**Exercise:**
Where a line below holds the string "width", copy that line.

Pixel coordinate grounding data

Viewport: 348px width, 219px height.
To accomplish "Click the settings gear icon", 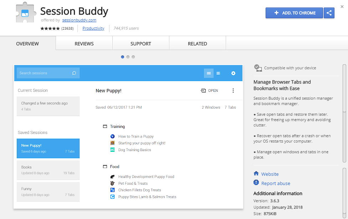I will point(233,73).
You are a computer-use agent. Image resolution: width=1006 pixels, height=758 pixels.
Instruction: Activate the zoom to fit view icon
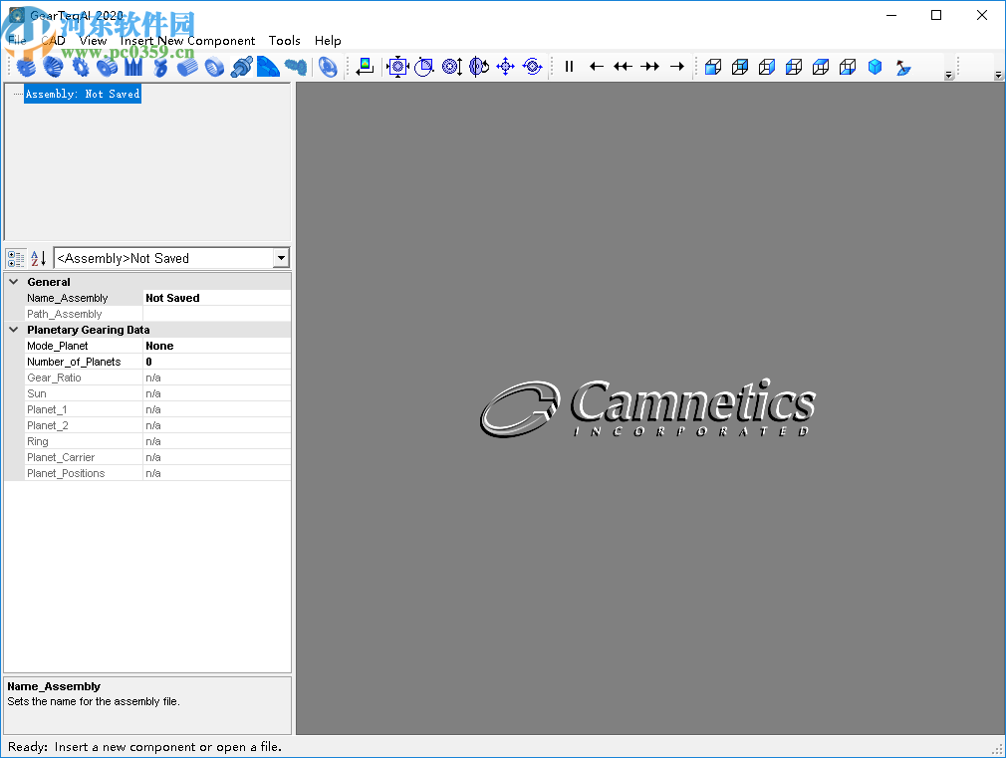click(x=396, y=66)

**Solution for this task:**
Viewport: 348px width, 219px height.
You are a computer-use agent. Image resolution: width=1006 pixels, height=758 pixels.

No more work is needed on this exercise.